An alternative tradeoff (and one that aimake
uses, although other
choices are reasonable depending on what your goals are) is to run the
source files through the preprocessor in a separate stage, without
compiling them, to get hold of the dependencies. Thus, in aimake
,
this is step 3 of the build (whereas with many other build systems, it
would be step 6).
Although this seems simpler than producing dependencies as a
side-effect of a compile would be, modern preprocessors actually make
it much harder than you would think. The first problem is that they
include header files transitively; this is what you want for a build
(because you're actually building), but not what you want for
dependency calculations (it's much faster, in the sense of "linear
rather than quadratic", to look at what headers are needed without
actually compiling them). The next problem is that the headers in
question might not exist yet (e.g. they're generated files), and (in
the order aimake
does things) won't have been located yet. At least
gcc
and clang
can be told to report on but ignore nonexistent
files, which would seem to solve this problem.
My first attempt at implementing dependency automation was to ignore
the first problem (as it only affected performance) and use the
obvious solution to the second, but it lead to unexpected compile
failures in NetHack, due to a reasonably subtle problem. What
happened was that one of the files in NetHack is called magic.h
;
although it's part of the source tree, it hadn't been located yet (and
in general, because a good build system would handle arbitrary files
being generated during the compile without prior warning, there's no
point in locating header files early because that won't help with
generated files). This is fine if there's no file magic.h
anywhere,
because then gcc
and clang
will treat it as empty and just report
on the dependency, which is exactly what we want. However, some
operating systems have a system header magic.h
(which I believe is
related to detecting file formats), leading the preprocessor to report
a dependency on the system magic.h
(and all its transitive
dependencies) rather than the one in the source tree!
Clearly, the behaviour I actually needed was to treat all header files
as empty, rather than actually including them. Sadly, though,
typically preprocessors don't have an option to do this. I actually
seriously considered writing my own preprocessor to deal with the
problem, but it would have been a mess and probably too large
(aimake
is implemented as a single file that you can ship with your
project, much like configure
, so I want to keep the size down if
possible; it's already a little over ten thousand lines long). I
eventually found a simpler solution, even if it is a bit sad: aimake
reads the header files itself, looking for #include
statements, then
creates an empty file named after each header it finds, and tells the
preprocessor to look there for include files.

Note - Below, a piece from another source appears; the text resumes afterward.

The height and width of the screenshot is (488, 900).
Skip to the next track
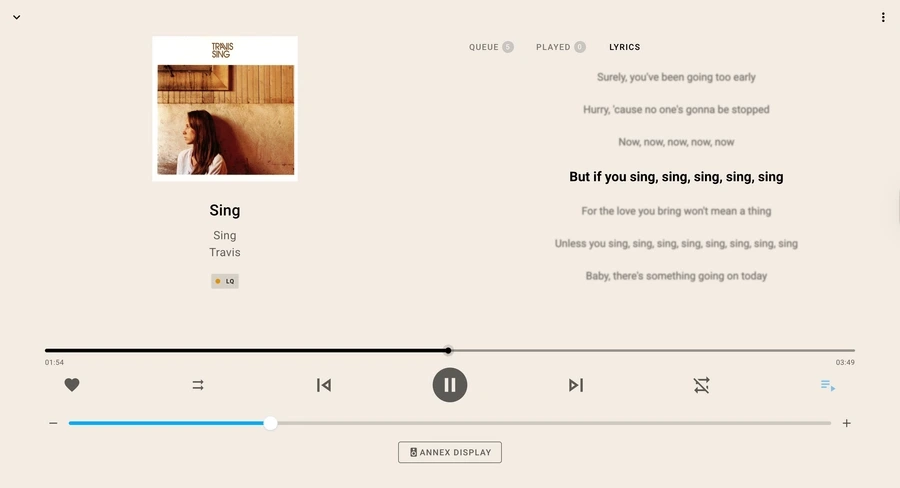[x=576, y=385]
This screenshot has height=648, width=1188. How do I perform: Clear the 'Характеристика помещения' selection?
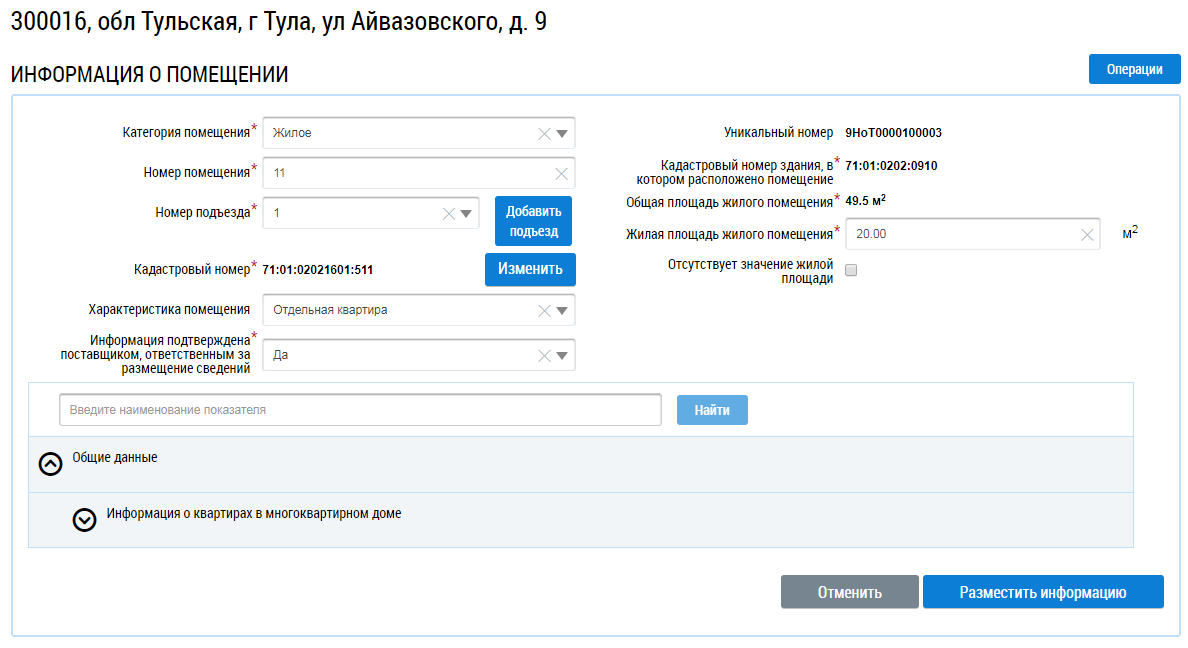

Note that one limitation of this method of dependency handling is that a file can't determine which header files to include dynamically based on constants included in a different header file. There are plausible useful reasons to do this, and it's permitted by the C standard. However, looking at what actually happened in practice in NetHack 4, it turned out that almost every location where it happened was a mistake that caused header file inclusion order to be relevant when it shouldn't have been (and the other cases were reasonably fixable). So again, this seems like a reasonable tradeoff to make.
2: Standard directory detection
In order to be able to do any sort of processing of the system headers
and libraries, you first have to know where they are. With header
files, you need to know the location of the system headers to be able
to scan the subdirectories of that location for header files like
libpq-fe.h
, which I discussed earlier. Libraries intended for
public use are rarely stored in subdirectories; however, aimake needs
to be able to look inside them in order to determine which library
holds a particular symbol, so it needs to find the set of standard
libraries, too.
It's actually a surprisingly hard problem to determine where the system headers and libraries are stored with no hardcoded knowledge of the system you're on, and this may be part of the reason why header file location and object file dependency calculation are normally left to humans by most build systems, rather than being automated. The headers and libraries could be just about anywhere on a system (e.g. on my Windows system, I installed the compiler to a subdirectory of my Documents directory, which could have had an entirely arbitrary name); assuming that all we know the location of is the executables of the C toolchain, can we find the rest?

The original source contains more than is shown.